Over the past 10 years, CAR-T cell therapy has become routinely used to treat patients with refractory hematologic malignancies. Despite progress, long-lived memory responses and long-term in vivo persistence of CAR-T cells have yet to be consistently achieved to prevent tumor cell escape and clinical relapse.

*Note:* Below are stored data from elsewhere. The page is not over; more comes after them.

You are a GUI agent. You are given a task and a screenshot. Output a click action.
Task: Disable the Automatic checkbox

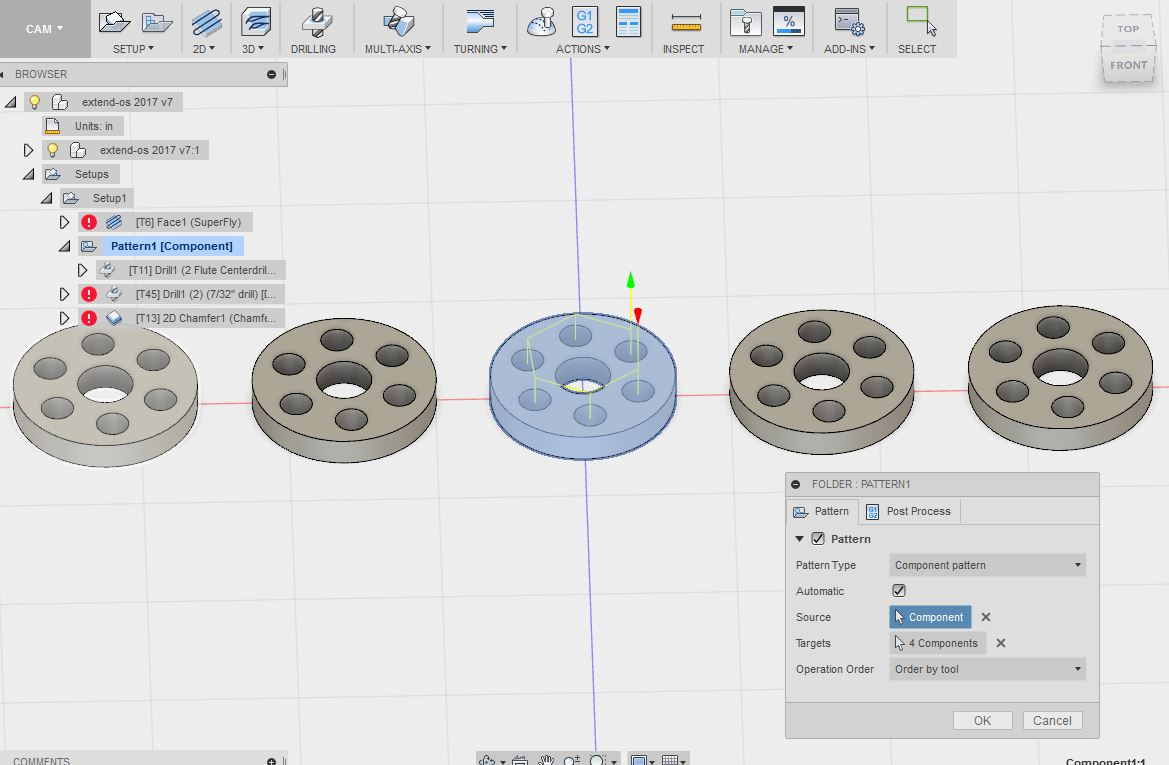click(898, 590)
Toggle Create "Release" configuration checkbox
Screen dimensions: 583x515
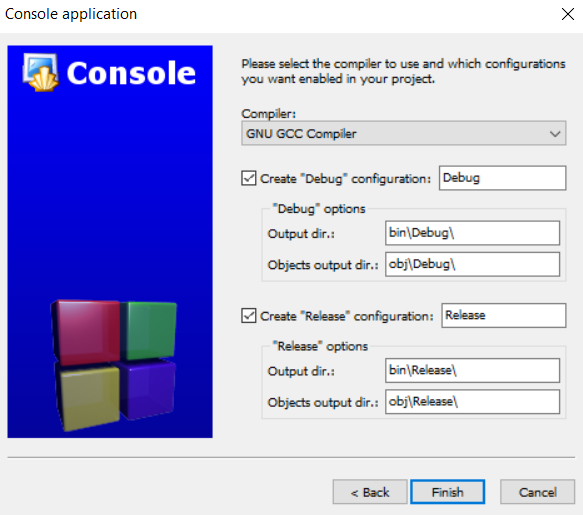[249, 316]
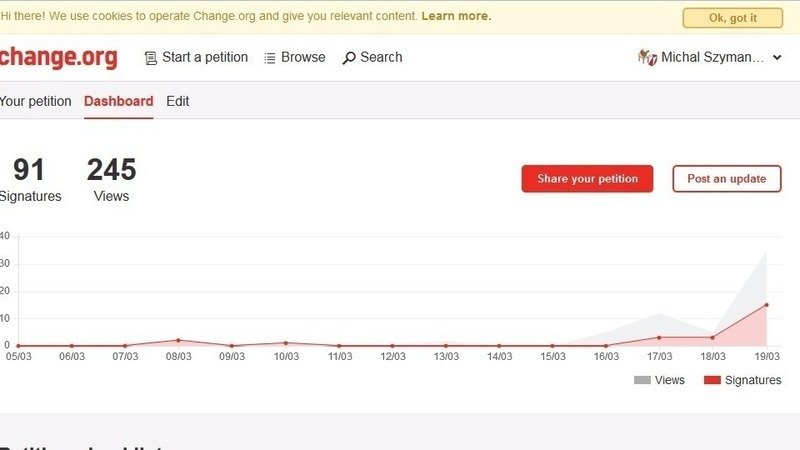The width and height of the screenshot is (800, 450).
Task: Select the Dashboard tab
Action: coord(118,101)
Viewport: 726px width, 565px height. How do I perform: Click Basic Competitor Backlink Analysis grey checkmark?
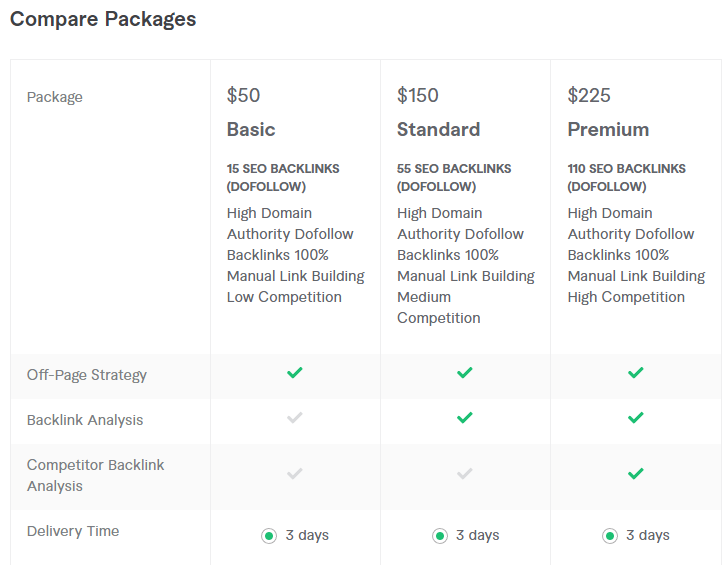click(x=294, y=474)
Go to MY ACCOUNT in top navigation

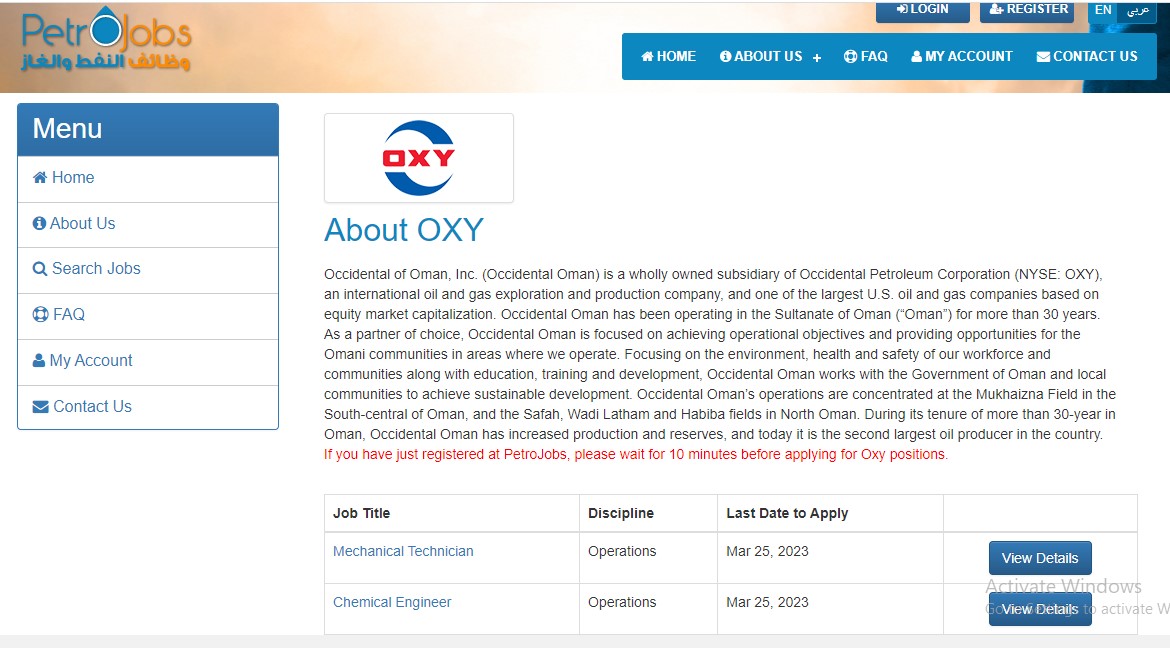point(961,57)
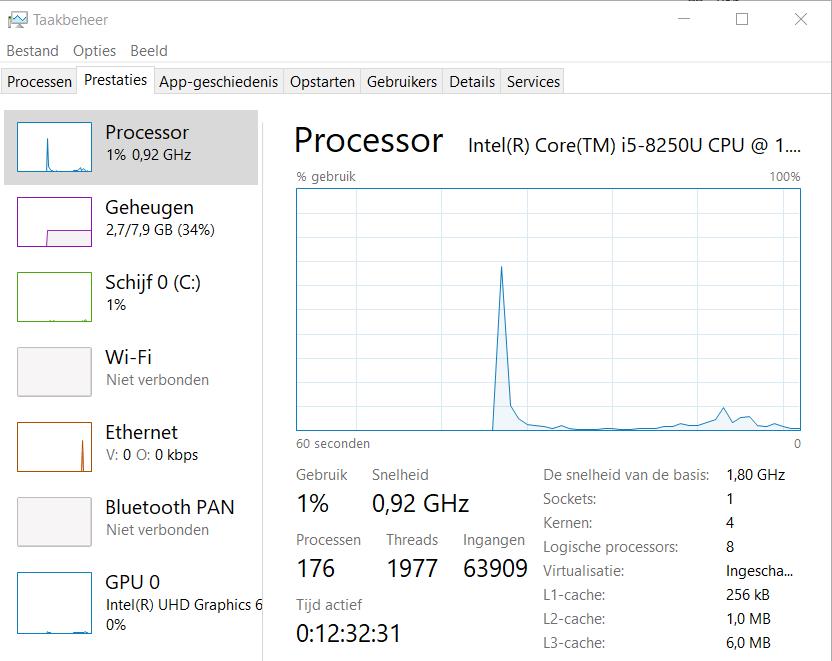This screenshot has height=661, width=832.
Task: Maximize the Taakbeheer window
Action: coord(742,19)
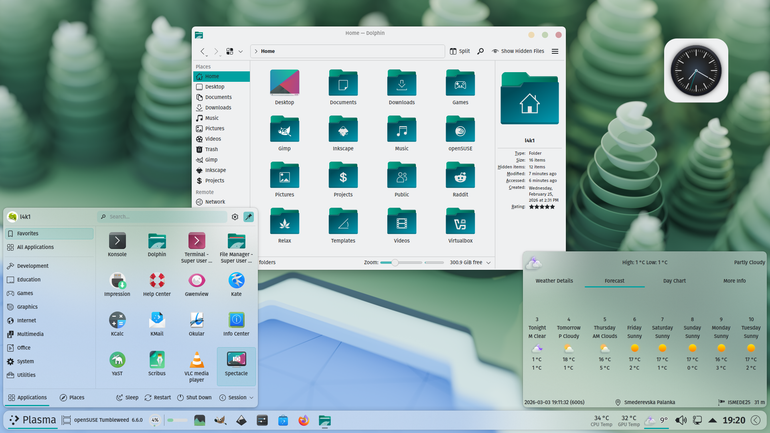
Task: Click the search icon in Dolphin's toolbar
Action: click(x=481, y=51)
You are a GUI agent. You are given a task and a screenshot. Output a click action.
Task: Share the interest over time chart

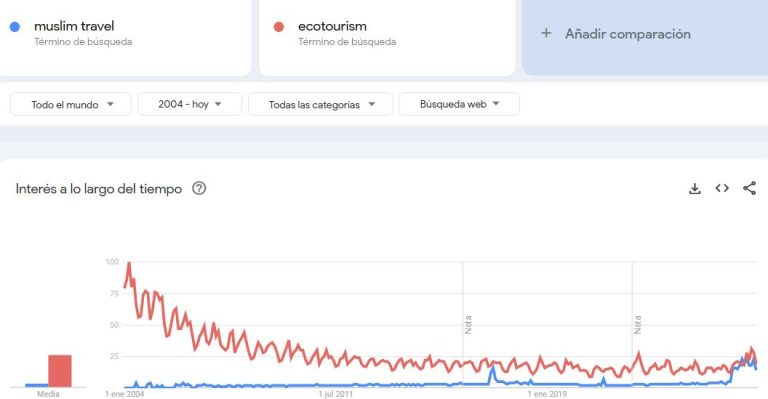(x=749, y=188)
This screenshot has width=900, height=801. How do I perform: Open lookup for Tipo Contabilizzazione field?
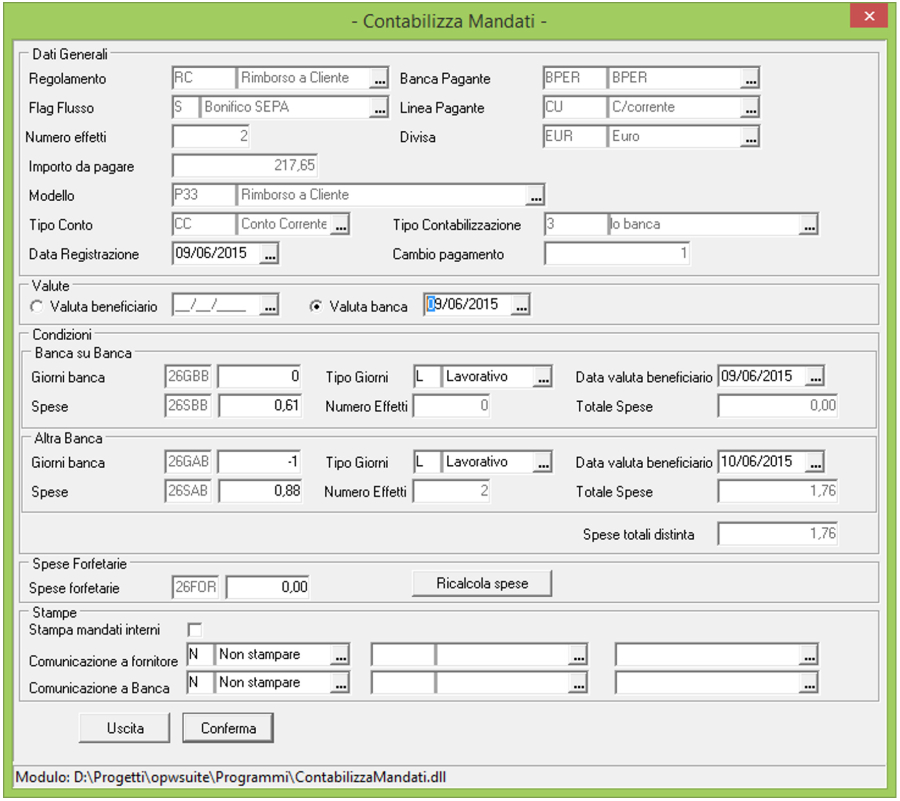(x=809, y=226)
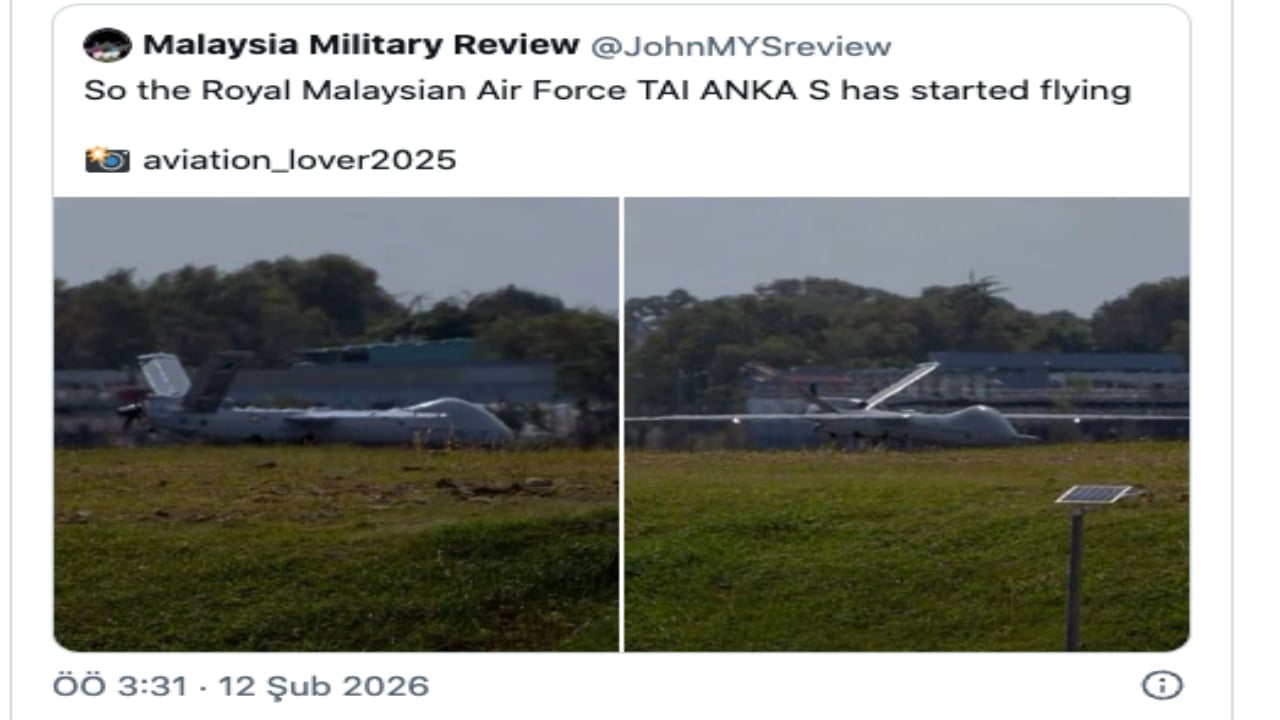Click the solar panel light in right photo
Image resolution: width=1280 pixels, height=720 pixels.
pyautogui.click(x=1094, y=494)
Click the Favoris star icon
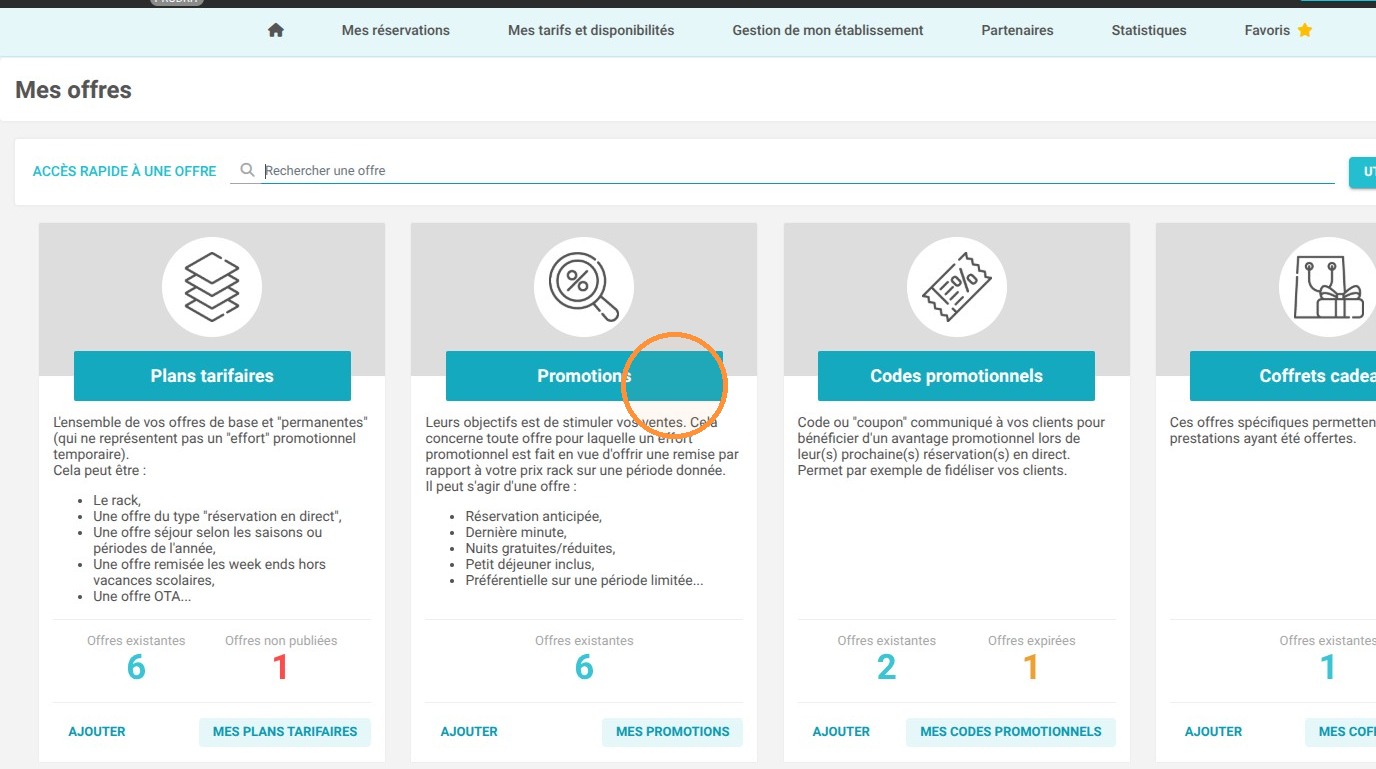 point(1304,30)
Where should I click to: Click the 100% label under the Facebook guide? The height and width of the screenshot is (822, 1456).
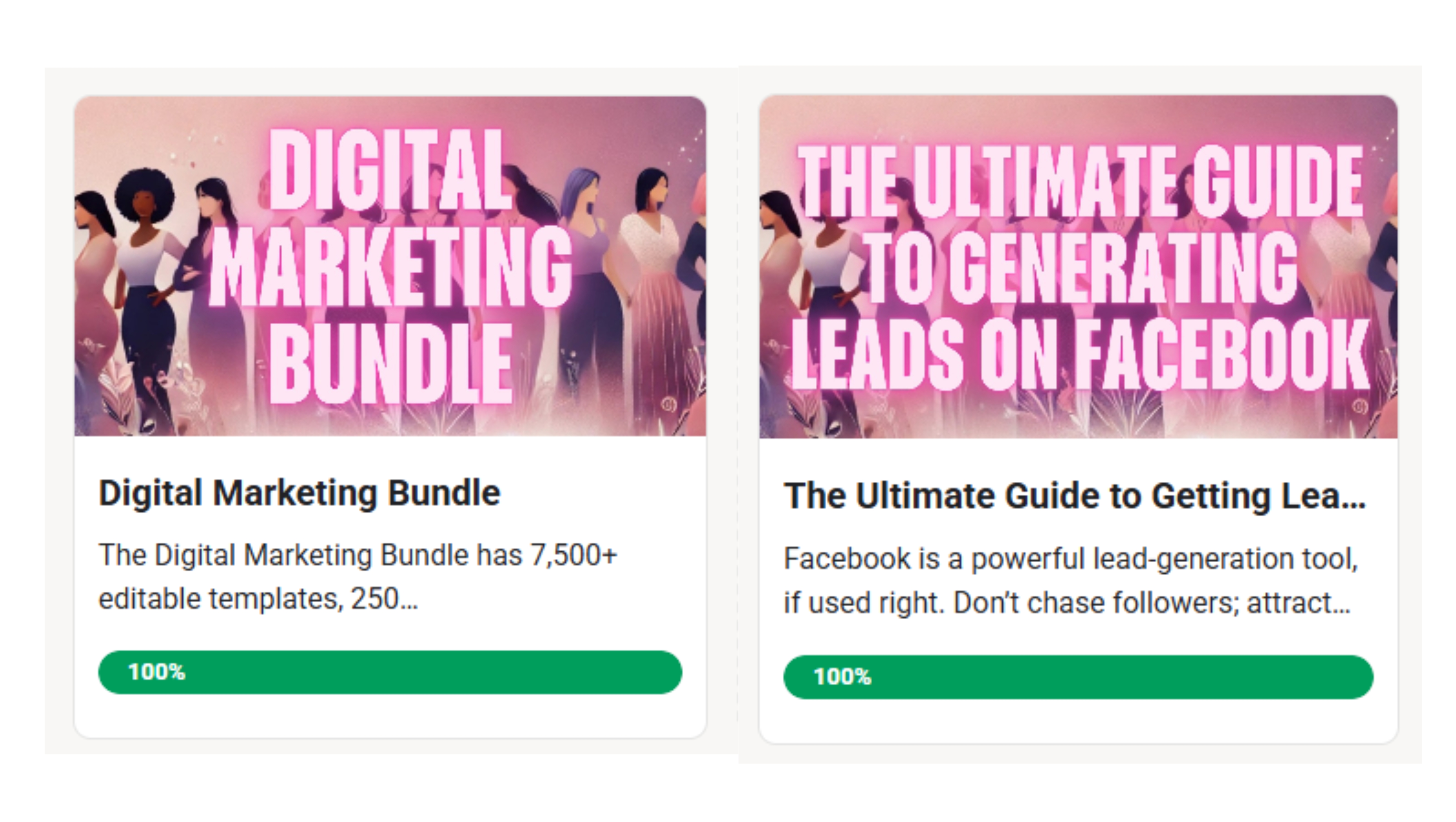point(842,677)
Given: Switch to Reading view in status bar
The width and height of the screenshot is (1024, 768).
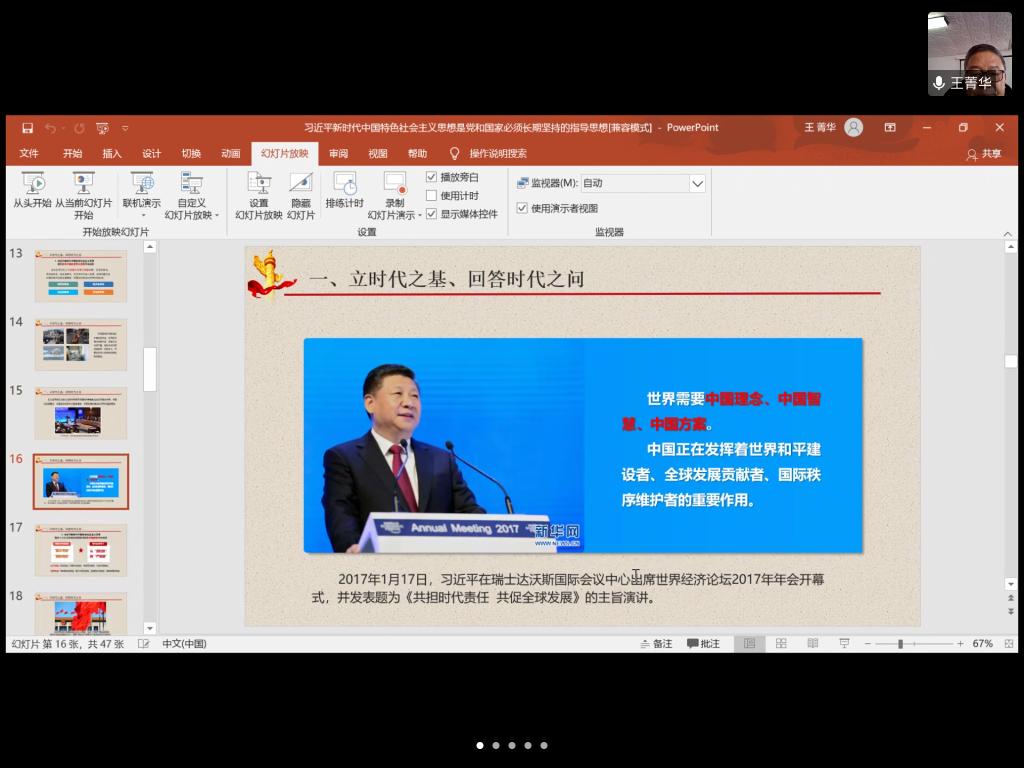Looking at the screenshot, I should [x=813, y=644].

In the study reported in Nature Communications, NT-I7 protected CD19-targeting CAR-T cells from cell death, enhancing their viability while promoting their expansion in the presence of CD19+ tumor cells. CAR-T cells expanded in the presence of NT-I7 were less differentiated but with equivalent effector cytokine secreting abilities. Treatment of tumor bearing mice with NT-I7 enhanced in vivo expansion and subsequent anti-tumor effects of CAR-T cells targeting CD19+ B cell lymphoma or CD33+ acute-myeloid leukemia. The combination of NT-I7 and CAR-T cells dramatically extended survival. Impressively, co-treatment of tumor bearing mice with NT-I7 reduced the minimum number of CAR-T cells needed to achieve a survival benefit by imparting increased tumor killing abilities to CAR-T cells on a per cell basis and expanding CAR-T cells in vivo. These studies provide compelling evidence that NT-I7 has the potential to enhance CAR-T therapy for the treatment of hematological diseases by promoting CAR-T anti-tumor activity, expansion and persistence.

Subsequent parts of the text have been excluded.